## [THE TASK]
All lines from the line containing "Where should I click to: Proceed" up to and including the last line of the entries must be written out exactly, with no others.

## [MATERIAL PROVIDED]
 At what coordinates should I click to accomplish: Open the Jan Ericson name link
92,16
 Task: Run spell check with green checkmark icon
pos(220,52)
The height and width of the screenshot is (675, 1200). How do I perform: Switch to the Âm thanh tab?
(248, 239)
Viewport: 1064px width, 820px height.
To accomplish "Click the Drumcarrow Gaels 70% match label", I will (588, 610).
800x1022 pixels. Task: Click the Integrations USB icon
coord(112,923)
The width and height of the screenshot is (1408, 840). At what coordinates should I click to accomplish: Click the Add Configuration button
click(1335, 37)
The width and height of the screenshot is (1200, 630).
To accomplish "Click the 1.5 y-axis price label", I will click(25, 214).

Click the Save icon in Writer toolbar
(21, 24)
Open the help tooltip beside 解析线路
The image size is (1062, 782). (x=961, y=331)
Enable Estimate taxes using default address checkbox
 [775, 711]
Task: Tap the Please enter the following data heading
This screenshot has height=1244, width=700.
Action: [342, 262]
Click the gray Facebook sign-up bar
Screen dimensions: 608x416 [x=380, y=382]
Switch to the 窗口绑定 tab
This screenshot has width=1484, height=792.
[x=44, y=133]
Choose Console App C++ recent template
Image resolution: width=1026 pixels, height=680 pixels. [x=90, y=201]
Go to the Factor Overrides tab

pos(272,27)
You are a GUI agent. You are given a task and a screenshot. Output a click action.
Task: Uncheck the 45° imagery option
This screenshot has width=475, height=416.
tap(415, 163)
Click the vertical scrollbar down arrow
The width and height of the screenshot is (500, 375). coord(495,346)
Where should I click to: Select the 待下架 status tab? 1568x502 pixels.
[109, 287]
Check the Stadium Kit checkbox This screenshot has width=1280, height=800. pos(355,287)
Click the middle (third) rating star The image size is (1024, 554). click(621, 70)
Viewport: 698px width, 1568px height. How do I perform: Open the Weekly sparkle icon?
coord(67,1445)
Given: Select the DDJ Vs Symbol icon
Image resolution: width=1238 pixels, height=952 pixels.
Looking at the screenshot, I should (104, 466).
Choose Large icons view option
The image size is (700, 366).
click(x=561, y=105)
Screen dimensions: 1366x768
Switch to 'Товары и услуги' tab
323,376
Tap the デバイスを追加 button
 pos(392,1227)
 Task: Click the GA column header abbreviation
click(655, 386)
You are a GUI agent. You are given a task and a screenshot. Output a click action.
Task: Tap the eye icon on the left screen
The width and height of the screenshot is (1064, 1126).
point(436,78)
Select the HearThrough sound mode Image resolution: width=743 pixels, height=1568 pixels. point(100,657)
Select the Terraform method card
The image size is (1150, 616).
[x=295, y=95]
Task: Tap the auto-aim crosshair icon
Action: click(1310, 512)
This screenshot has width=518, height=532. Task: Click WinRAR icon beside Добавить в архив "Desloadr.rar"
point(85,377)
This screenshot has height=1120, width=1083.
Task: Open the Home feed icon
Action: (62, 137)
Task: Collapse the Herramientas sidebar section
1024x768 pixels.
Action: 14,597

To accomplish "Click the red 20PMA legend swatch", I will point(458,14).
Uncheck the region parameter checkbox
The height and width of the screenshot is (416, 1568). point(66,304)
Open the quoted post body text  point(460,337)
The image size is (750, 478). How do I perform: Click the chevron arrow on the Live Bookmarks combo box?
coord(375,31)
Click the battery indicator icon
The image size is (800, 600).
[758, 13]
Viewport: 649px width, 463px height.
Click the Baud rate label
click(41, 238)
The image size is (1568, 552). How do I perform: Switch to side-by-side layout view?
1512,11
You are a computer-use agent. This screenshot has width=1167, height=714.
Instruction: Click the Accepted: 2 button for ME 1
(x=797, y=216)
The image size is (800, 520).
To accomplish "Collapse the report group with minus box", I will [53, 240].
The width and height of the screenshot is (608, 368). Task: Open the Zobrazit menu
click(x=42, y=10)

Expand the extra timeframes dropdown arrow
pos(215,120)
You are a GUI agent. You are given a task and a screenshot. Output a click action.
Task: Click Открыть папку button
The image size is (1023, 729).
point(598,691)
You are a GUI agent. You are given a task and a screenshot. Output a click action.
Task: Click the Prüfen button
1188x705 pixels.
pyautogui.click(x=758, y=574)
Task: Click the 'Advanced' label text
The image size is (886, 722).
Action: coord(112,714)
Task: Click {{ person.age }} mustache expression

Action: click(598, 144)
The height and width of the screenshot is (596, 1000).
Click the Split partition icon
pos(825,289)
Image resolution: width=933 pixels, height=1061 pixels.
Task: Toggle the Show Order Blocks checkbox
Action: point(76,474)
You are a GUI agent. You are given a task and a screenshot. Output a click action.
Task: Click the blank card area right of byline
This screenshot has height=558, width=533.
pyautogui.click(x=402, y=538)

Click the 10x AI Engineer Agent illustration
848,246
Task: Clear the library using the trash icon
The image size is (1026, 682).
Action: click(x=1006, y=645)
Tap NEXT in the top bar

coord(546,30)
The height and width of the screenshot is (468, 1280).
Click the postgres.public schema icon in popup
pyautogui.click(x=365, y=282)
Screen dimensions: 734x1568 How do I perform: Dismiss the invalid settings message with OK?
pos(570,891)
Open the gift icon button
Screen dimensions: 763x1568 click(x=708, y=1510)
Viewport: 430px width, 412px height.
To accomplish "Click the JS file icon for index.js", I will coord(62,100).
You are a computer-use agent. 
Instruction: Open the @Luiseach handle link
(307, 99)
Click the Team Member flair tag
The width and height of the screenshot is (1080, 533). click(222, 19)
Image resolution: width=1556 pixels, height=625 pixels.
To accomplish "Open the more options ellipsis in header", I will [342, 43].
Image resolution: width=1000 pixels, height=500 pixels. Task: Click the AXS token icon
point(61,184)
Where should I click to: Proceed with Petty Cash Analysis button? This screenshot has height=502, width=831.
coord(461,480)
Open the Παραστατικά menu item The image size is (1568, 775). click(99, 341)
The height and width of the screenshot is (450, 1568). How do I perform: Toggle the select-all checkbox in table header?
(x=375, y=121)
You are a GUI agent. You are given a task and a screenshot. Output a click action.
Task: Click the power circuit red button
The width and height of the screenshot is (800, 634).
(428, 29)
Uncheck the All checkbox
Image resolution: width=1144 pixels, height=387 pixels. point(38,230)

## [EXPECTED OUTPUT]
Where should I click to: Proceed with Petty Cash Analysis button? This screenshot has height=502, width=831.
coord(461,480)
Open the Παραστατικά menu item The image size is (1568, 775). click(99, 341)
The height and width of the screenshot is (450, 1568). How do I perform: Toggle the select-all checkbox in table header?
(x=375, y=121)
You are a GUI agent. You are given a task and a screenshot. Output a click action.
Task: Click the power circuit red button
The width and height of the screenshot is (800, 634).
(428, 29)
Uncheck the All checkbox
Image resolution: width=1144 pixels, height=387 pixels. point(38,230)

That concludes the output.